Saturday, November 18, 2017

Prisoner


I feel like a prisoner. 

Even though I have older children, I can't leave them alone... not with Knave.

Not only do I fear that he will find a way to access pornography in our home {regardless of  having every filtering software known to man} but Knave has OCD and it seems to get more severe the older he gets.

He can often {very often} get stuck in his thought process and stuck in his ways.  If anyone upsets his expectations of how things are suppose to go {according to him} he can lose his temper and rage.  Recently he has shown aggression when he has these rages so I worry about leaving my other kids alone with him.

I feel like a prisoner in my own life.

I suppose I remember feeling like this when Mr. Wonderful was acting out in his addiction.  When he was lying and sneaking and minimizing and gaslighting.  I felt like a prisoner in my marriage and therefore in my life.

But with Mr. Wonderful it felt like an emotional prison.

With Knave it feels like a physical prison.

Both of them are awful.

I am working on solutions to remedy this situation because I don't want to resent my son.

Any suggestions?

1 comment:

  1. I am so sorry you're going through this, it sounds incredibly hard. I'm trying to think how I would handle it if my son developed this addiction too. How old is he?
    I think I would have to consider what boundaries and consequences need to be set to keep myself and my other children safe (& my husband - if he's in recovery do I really want our son potentially exposing him to triggery things?)
    He is choosing to harm himself; there's very little that can be done about that.

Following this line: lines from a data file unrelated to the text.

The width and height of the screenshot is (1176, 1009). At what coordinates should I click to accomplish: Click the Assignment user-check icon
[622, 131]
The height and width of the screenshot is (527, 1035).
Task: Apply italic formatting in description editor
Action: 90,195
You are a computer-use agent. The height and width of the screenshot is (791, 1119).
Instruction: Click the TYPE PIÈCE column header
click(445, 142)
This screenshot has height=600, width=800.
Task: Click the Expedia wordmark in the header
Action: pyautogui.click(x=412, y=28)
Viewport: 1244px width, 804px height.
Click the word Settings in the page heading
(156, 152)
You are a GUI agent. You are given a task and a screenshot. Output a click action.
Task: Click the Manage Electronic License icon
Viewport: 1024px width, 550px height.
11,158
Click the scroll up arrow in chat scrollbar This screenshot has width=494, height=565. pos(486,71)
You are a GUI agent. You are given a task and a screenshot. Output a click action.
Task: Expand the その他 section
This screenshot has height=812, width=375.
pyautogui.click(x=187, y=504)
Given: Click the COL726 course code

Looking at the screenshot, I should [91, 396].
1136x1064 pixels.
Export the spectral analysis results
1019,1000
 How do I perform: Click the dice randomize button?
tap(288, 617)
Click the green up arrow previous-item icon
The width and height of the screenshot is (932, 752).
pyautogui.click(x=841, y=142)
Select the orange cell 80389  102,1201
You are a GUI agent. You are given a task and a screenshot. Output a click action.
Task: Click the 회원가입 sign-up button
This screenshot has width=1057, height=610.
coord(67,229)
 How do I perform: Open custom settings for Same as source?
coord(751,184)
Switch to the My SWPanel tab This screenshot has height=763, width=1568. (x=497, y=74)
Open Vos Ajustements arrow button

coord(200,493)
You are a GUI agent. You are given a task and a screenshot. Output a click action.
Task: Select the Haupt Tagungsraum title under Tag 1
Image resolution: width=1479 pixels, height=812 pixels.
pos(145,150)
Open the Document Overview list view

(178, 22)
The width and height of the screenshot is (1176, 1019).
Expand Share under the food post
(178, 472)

Your responsibility is therefore to keep the others in your home safe (hopefully with your husband's support).
    Then I'd sit down with him and lay them out, reminding him that I love him, but that this is my home and as his parent I have the responsibility to keep it - and those within it - safe. Therefore if (x) happens, consequence (y) will happen.
    Ideally I'd discuss these with my husband, and we'd sit down together with him to have a conversation about them and explain our reasoning. I think at this point we'd also make him aware of my husband's addiction, if he didn't already know about it.
    Would it be possible to get him counselling? If he is willing/it's possible to get him there, I would also be looking into that, as both OCD and pornography are issues of the brain, and the more he acts out in one, the more likely he is to act out in another. It sounds like he could be trapped in a vicious cycle and need professional help to break it.